▶ [DATA RECORDS]:
------

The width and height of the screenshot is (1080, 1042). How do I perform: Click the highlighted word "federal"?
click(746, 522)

------

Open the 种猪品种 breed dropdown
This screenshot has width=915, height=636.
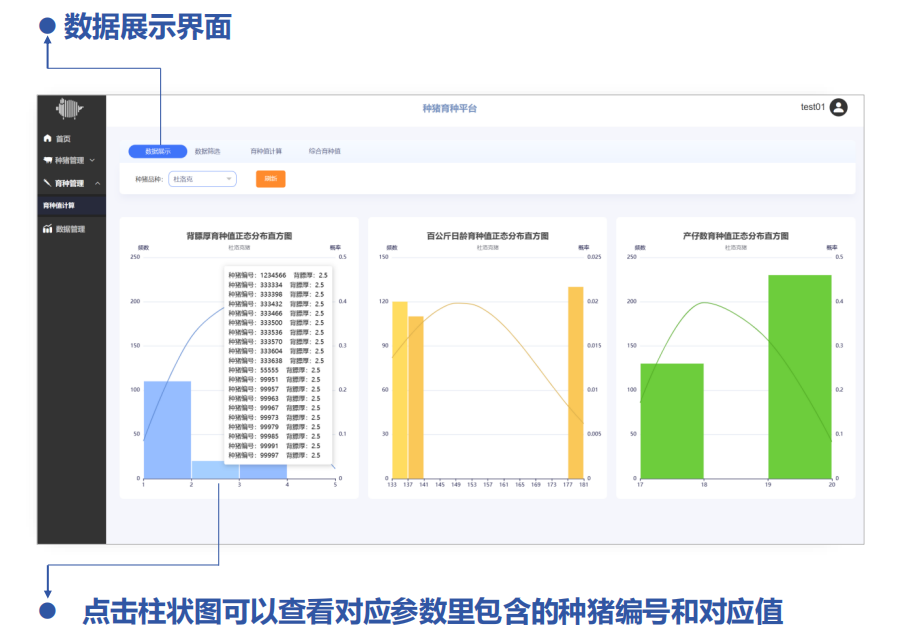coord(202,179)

------

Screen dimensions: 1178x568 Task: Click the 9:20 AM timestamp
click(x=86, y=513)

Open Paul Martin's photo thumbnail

------

▶ [PROBLEM TO WORK ON]: In the listing above, the lines from the one containing "Screen dimensions: 1178x568" through the one containing "Open Paul Martin's photo thumbnail" must be set down exactly, with no other lines.

▶ [WRITTEN RESPONSE]:
Screen dimensions: 1178x568 Task: Click the 9:20 AM timestamp
click(x=86, y=513)

Open Paul Martin's photo thumbnail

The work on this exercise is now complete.